Wilson E. Blanco Narváez
Para los dentistas,
a quienes la gente los ve trabajar
con la boca abierta.
Eran las ocho y diez. ¿Estamos listos? –me preguntó-. No le contesté nada. Me acomodé en el sillón sin que él me lo pidiera. La radio transmitía desde Imola Italia la Gran Carrera de San Marino. El locutor parecía emocionado, pues su compatriota estaba en la tercera posición. Traté de seguir por momentos la transmisión, luego ya no pude. Abra la boca, me ordenó con una voz suave y cariñosa, mientras manipulaba una fina jeringa. Lo miraba con el rabo del ojo para que no notara mi nerviosismo.
La carrera estaba a punto de terminar y el locutor se emocionó aún más. El miró el líquido cristalino de la jeringa poniéndola a la altura de sus ojos. Me acomodé un poco y esperé. Sentí un chorrito de agua fría entre los dientes. Escupe, me ordenó suavemente. Luego me entregó una servilleta. Abre -me dijo de nuevo-, por poco no le escucho. La delgada aguja rasgó el aire y se deslizó suavemente en la encía inferior. Hay que esperar un poco, dijo al tiempo que se ponía unos guantes plásticos. Queda faltando poco de la carrera, alcancé a oír al locutor cada vez más emocionado. El lado izquierdo de la mandíbula y media lengua se me fueron poniendo gruesos. Sin embargo, mantuve la boca abierta en un acto de obediencia absoluta.
Miré de reojos y vi de nuevo la aguja, ahora más larga y gruesa. Corrió rauda entre los tejidos sin que me doliera. En segundos empezó un desfile de pinzas. Saltaban en la pequeña bandeja de plata cada vez que la mano enguantada a ciegas se deslizaba en busca de una. Parece que tiene en la pata un torombolo que no la deja salir –dijo, tomando la fresa. Sentí que hizo un corte y extrajo un pedazo de muela. Repitió esta acción unas tres o cuatro veces. Volvió a tomar una pinza, vi que era un poco más grande. Empujó fuertemente hacia abajo el algodón que taponaba la salida de sangre y con la pinza hizo varios movimientos circulares tratando de remover la raíz. Insistió una y otra vez. Suspiró un poco. Empezaba a desesperarse. Sonó el teléfono. En un principio creí que no lo contestaría, sin embargo lo hizo. Se sentó de nuevo en el banquillo abriendo un poco las piernas ya restablecido. Último kilómetro y esto es del alemán, dijo el locutor. Él ya no le prestaba atención a la carrera.

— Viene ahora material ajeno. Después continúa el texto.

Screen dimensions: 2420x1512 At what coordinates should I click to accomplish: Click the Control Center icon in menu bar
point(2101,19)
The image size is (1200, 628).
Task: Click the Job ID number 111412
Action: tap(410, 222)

Agarrando de nuevo las pinzas y con la convicción de que esta vez sí, tomó impulso, presionó hacia abajo y luego tiró hacia arriba. Por fin, murmuró alzando en lo alto el trofeo. ¡Con razón si es de dos patas!, exclamó y empezó a lavarse las manos. Un escalofrío me llegó a las plantas de los pies. Percibí por última vez la voz resignada del locutor que decía “primero el alemán, segundo el inglés y en la tercera posición el colombiano, señoras y señores finalizó la Gran Carrera de San Marino aquí en Imola Italia”.